Update README with 100% test pass rate

- All 88 tests now passing
- Complete codec_options support implemented
- Datetime clamping and unicode error handlers working
- Ready for performance benchmarking

Add performance benchmarking and analysis

- Created comprehensive benchmark suite comparing C vs Rust extensions
- Added profiling script to identify bottlenecks
- Added micro-benchmarks for specific document types
- Updated README.md with performance analysis and recommendations

Optimize Rust extension: fast-path for common types and efficient _id handling

- Added fast-path that checks int/str/float/bool/None FIRST before expensive module lookups
- Moved _type_marker check before UUID/datetime/regex checks
- Optimized _id field handling to avoid creating new document and copying all fields
- Simplified mapping item processing

Implemented datetime_to_millis() function in Rust that:

- Extracts datetime components (year, month, day, hour, minute, second, microsecond)
- Checks for timezone offset using utcoffset() method
- Uses Python's calendar.timegm() for accurate epoch calculation
- Adjusts for timezone offset
- Converts to milliseconds

Add type object caching to avoid repeated module imports

- UUID class from uuid module
- datetime class from datetime module
- Pattern class from re module

Fixed mypy errors by changing type ignore comments from attr-defined to union-attr:

- bson/__init__.py: Fixed union-attr errors for _cbson and _rbson module attributes
- tools/fail_if_no_c.py: Removed unnecessary type ignore (C extension is built)
- tools/clean.py: Removed unnecessary type ignore (C extension is built)

Also fixed typing issues in performance test files:

- test/performance/benchmark_bson.py: Added type annotations for function signatures
- test/performance/micro_benchmark.py: Added explicit type annotations for dict literals

Fix test_default_exports by cleaning up spec variable

- The 'spec' variable used during module initialization was being left in the
  module namespace, causing test_default_exports.py to fail. Added 'del spec'
  to clean up the variable after use.

Fix shellcheck warning in bson/_rbson/build.sh

- Changed trap command to use single quotes instead of double quotes to ensure
  \ expands when the trap is executed (on EXIT) rather than when the
  trap is set.

Fix Windows path handling in bson/_rbson/build.sh

- Changed the Python script to receive paths as command-line arguments via
  sys.argv instead of embedding them in the script string. This ensures proper
  path handling on Windows where paths like 'C:\...' would be mangled when
  embedded in shell strings.
- Also use pathlib.Path consistently for cross-platform path handling.

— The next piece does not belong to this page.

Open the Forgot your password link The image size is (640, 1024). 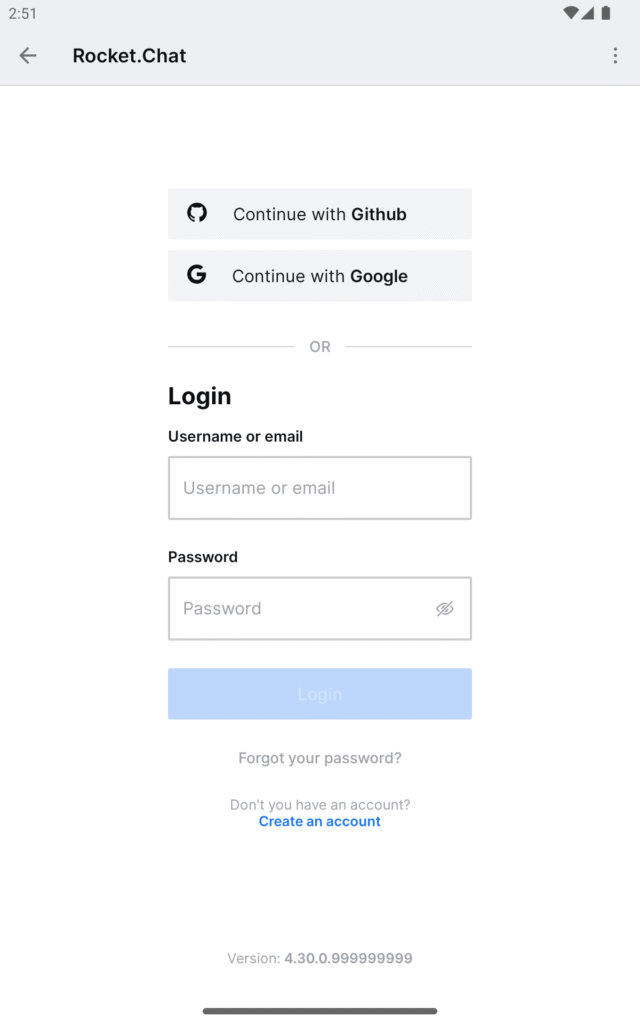coord(320,758)
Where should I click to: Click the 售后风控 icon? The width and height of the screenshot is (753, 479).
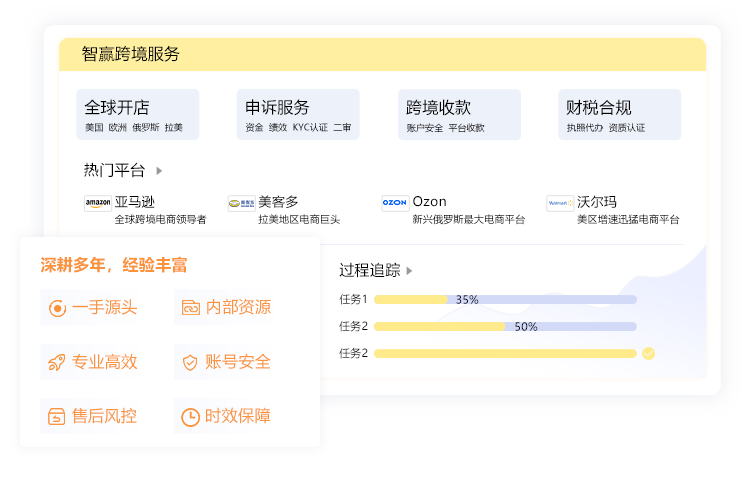pos(57,417)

Remove emoji from Python print to fix Windows encoding error

- Removed emoji characters (✅ ❌) from Python print statements to avoid
  UnicodeEncodeError on Windows where the default encoding (cp1252) doesn't
  support these characters.

Remove all emoji characters from Python print statements

- Removed emoji characters (✓, ✅, ❌, ✗) from all Python print statements
  in shell scripts and GitHub workflows to fix UnicodeEncodeError on Windows
  where the default encoding (cp1252) doesn't support these characters.

Fix cross-compatibility test to preserve extension modules

- When reloading the bson module to switch from C to Rust extension, we need
  to preserve the extension modules (_cbson and _rbson) in sys.modules.
  Otherwise, when bson is re-imported, it can't find the already-loaded
  extensions and falls back to C.

    - Save references to _cbson and _rbson before clearing sys.modules
    - Only clear bson modules that aren't the extensions
    - Restore the extension modules before re-importing bson

Fix extension module reloading to reuse already-loaded modules

- Modified bson module initialization to check if extension modules (_cbson,
  _rbson) are already loaded in sys.modules before creating new instances.
  This allows the module to be reloaded with different settings (e.g.,
  PYMONGO_USE_RUST) without losing access to already-loaded extensions.

  - Check sys.modules for 'bson._cbson' and 'bson._rbson' before using
    importlib.util.module_from_spec()
  - Reuse existing module instances when available
  - Renamed 'spec' to '_spec' to avoid namespace pollution

Fix benchmark script to preserve extension modules when reloading

- Modified benchmark_bson.py to preserve extension modules (_cbson, _rbson)
  when reloading the bson module to switch implementations. This is the same
  fix applied to the cross-compatibility test.

  - Save references to _cbson and _rbson before clearing sys.modules
  - Only clear bson modules that aren't the extensions
  - Restore extension modules before re-importing bson

Optimize Rust BSON encoding with PyDict and PyList fast paths

- Added fast-path optimizations for the most common Python types to reduce
  overhead from Python API calls:

  - PyDict fast path in python_mapping_to_bson_doc():

     - Iterate directly over PyDict items instead of calling items() method
     - Avoids creating intermediate list of tuples
     - Pre-allocate vector with known capacity
     - Added extract_dict_item() helper for dict-specific extraction

  - PyList and PyTuple fast paths in handle_remaining_python_types():

     - Check for PyList/PyTuple before generic sequence extraction
     - Use direct iteration with pre-allocated capacity
     - Avoids expensive extract::<Vec<Bound<'_, PyAny>>>() call

  - Also fixed micro_benchmark.py to preserve extension modules when reloading

Added profile_nested.py to identify specific performance bottlenecks in:

- Nested dictionaries (3 and 5 levels deep)
- Wide dictionaries (10 keys)
- Lists of dictionaries
- Lists of integers

Implement direct BSON byte writing for major performance improvement

- Major architectural change: Instead of building intermediate bson::Document
  structures and then serializing them, we now write BSON bytes directly.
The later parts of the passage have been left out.